> [Given records]:

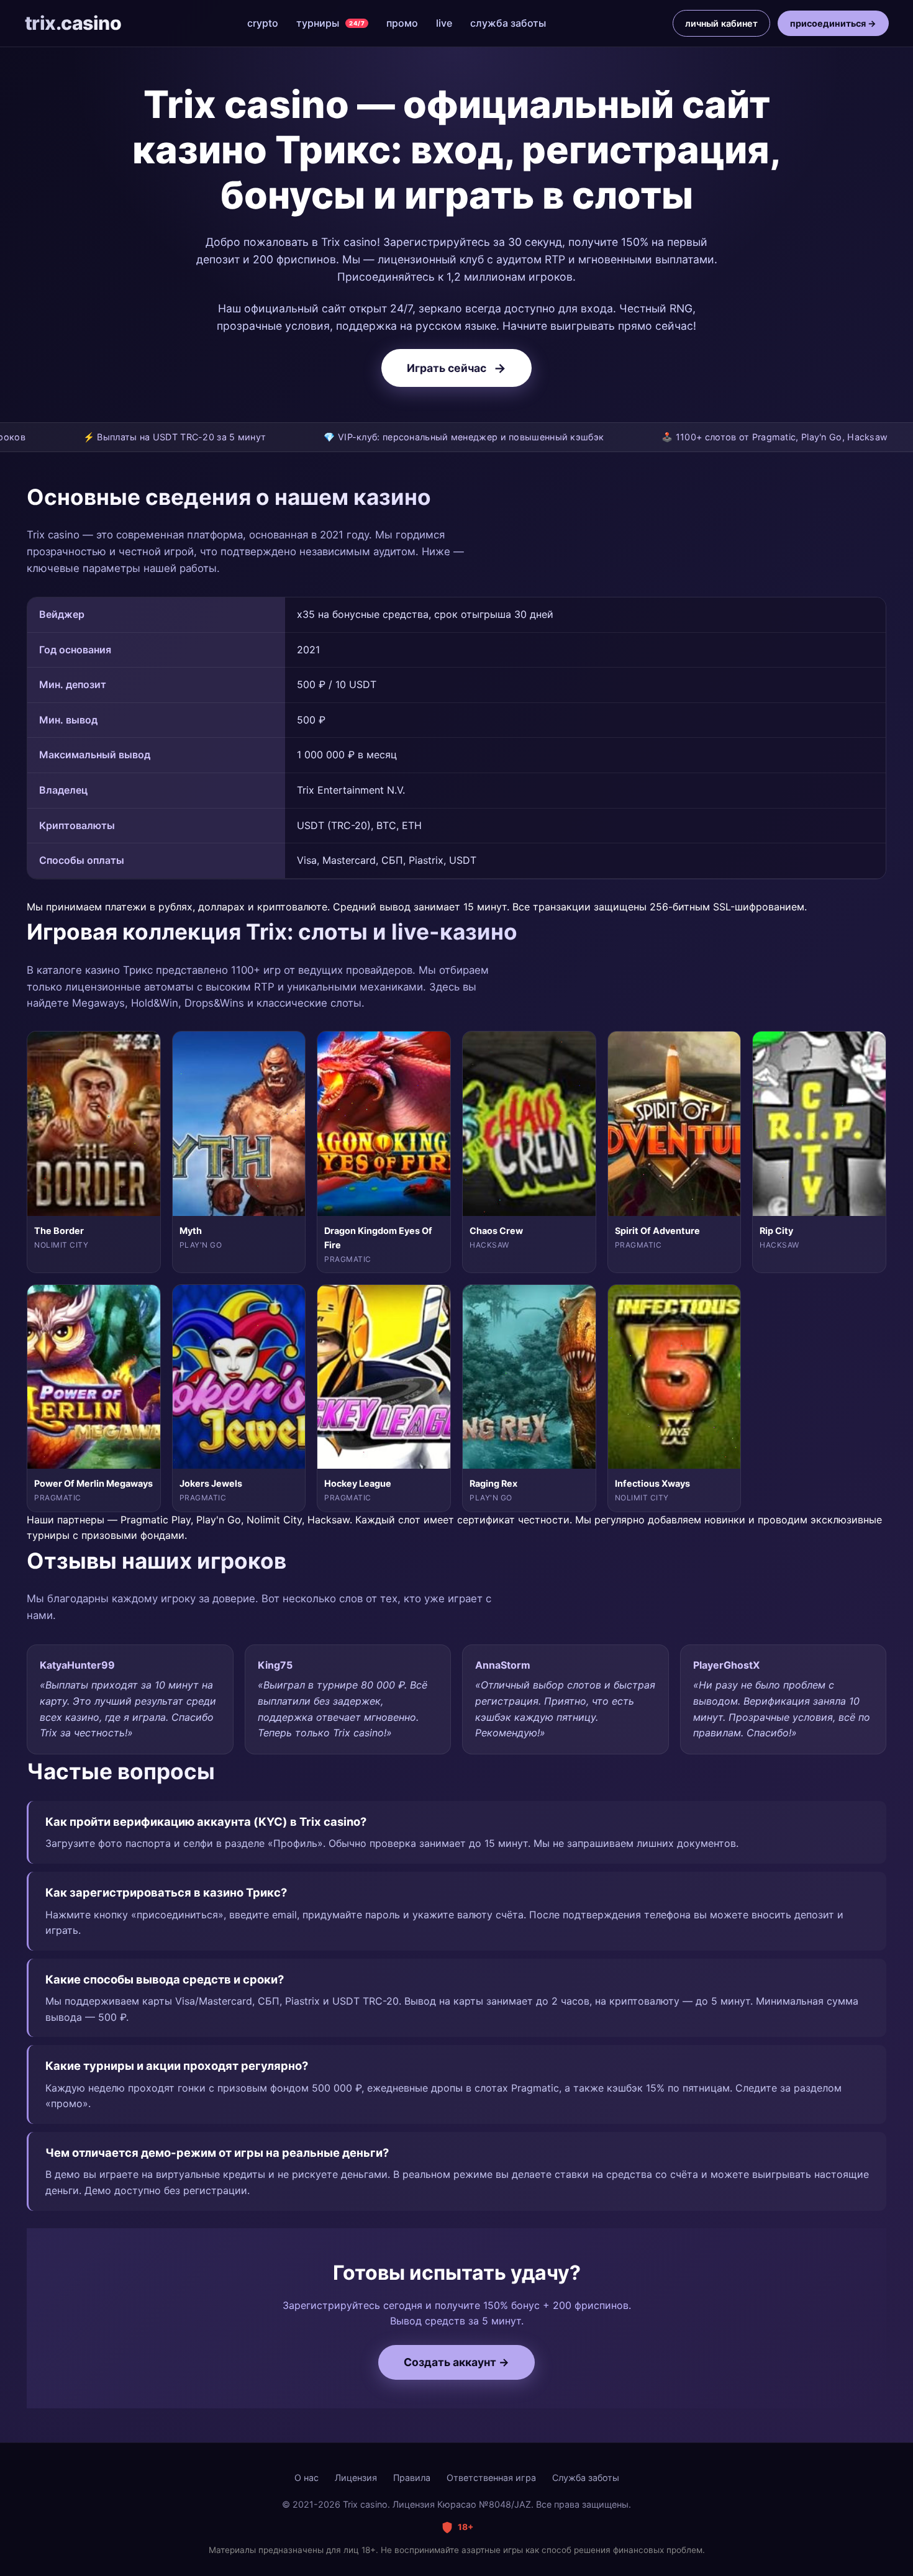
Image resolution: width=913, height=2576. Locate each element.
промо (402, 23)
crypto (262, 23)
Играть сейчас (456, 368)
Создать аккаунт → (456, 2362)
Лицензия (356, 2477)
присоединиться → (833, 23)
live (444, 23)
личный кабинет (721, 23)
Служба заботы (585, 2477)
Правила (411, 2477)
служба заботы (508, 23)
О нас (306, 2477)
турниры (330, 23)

> [Exercise]: Except for pictures, copy the records above exactly.

> [Response area]:
Image resolution: width=913, height=2576. Locate each element.
промо (402, 23)
crypto (262, 23)
Играть сейчас (456, 368)
Создать аккаунт → (456, 2362)
Лицензия (356, 2477)
присоединиться → (833, 23)
live (444, 23)
личный кабинет (721, 23)
Служба заботы (585, 2477)
Правила (411, 2477)
служба заботы (508, 23)
О нас (306, 2477)
турниры (330, 23)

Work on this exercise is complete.